Pipe and its supporting hangers should be one compatible system. If the supports are of a different material than the pipe, care should be taken to isolate the pipe from incompatible materials; otherwise, corrosion may occur and cause pipe failure. The isolation may be something as simple as taping the pipe with 10- or 20-mm black tape or using an isolating hanger.
Table 313.3 is a very extensive table containing the requirements for vertical and horizontal support for most of the piping materials and applications used in the plumbing system. Distances between supports will vary depending on the size, type of material, type of joint and use of the pipe. For example, Schedule 40 PVC DWV pipe will have supports placed closer together than threaded steel water pipe.
The parameters of the table — distances between supports both vertical and horizontal — were developed based on the ability of the piping material and type of joint, when full, to remain level or plumb without sagging, and properly aligned. Therefore, the table should be followed at all times. The improper placement of the supports will cause the installation to fail inspection and, even worse, may cause the piping system itself to fail. You can easily use your favorite search engine for examples of pipe hangers and supports.
One of the most important elements of Table 313.3 are the notes at the bottom of the table. These five notes are very important to the proper support of piping materials in the plumbing system. Notes 1, 2, 3 and 4 pertain mostly to cast iron pipe. It is important to understand when installing either compression gasket or hubless cast iron pipe with shielded couplings (or no hub couplings) that if the pipe is over 4 ft. (1,210 mm) in length, there should be one support at every joint (see Figure A).
An explanation for each note contained in Table 313.3 follows:
1. The hanger or support must be placed next to the pipe joint, not more than 18 in. (457 mm) from the joint (see Figure A).
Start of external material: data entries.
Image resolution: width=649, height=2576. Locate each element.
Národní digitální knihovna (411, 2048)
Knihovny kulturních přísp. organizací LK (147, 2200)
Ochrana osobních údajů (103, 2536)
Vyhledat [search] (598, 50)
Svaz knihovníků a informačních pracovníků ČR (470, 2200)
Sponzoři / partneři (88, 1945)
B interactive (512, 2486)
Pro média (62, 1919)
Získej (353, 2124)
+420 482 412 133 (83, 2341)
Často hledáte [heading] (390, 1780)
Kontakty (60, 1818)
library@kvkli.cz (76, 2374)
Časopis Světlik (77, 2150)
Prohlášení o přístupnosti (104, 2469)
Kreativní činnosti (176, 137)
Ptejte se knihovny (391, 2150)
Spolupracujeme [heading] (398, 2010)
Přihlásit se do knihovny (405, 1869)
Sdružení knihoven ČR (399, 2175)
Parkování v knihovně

2. A brace to prevent horizontal movement of horizontal piping shall be placed at 40-ft. intervals of piping. This is especially critical in areas of earthquake activity. Buildings are now built to withstand extensive ground movement, so the piping system must also be able to withstand this movement (see Figure A).
3. The intersection at tees or wyes in horizontal pipe must be supported by a hanger on the branch also placed within 18 in. of the joint.
4. It does little good to support piping on the joint itself. The hanger will not be taking the weight of pipe if placed on the joint. The joint itself will have all the weight, which will lead to the failure of that joint.
5. Consideration for expansion and contraction of piping is contained in other areas of the code; however, vertical water piping is sometimes forgotten. This note creates a requirement for the expansion and contraction of vertical water piping to be addressed by the design professional.
Another consideration for designing a system of pipe hangers, supports and riser clamps is to determine whether the pipe is scheduled to be insulated. Whenever insulation is applied, the type and thickness of the insulating material must be considered. The size of the hangers must be increased if the pipe is insulated, and the hangers are to be placed externally over the insulation. Also, there must be sufficient space for installers to apply and repair the insulation (see Figure B).
There is one last thing to consider when installing piping supports. There are other sections of the code that pertain to supporting piping or equipment. These depend on the type of installation — water, gas, DWV and medical gasses. All of the code must be taken into account when installing the plumbing system for proper piping support and other aspects of the system. Failing to do so could put you in a situation where … down comes the system, piping and all.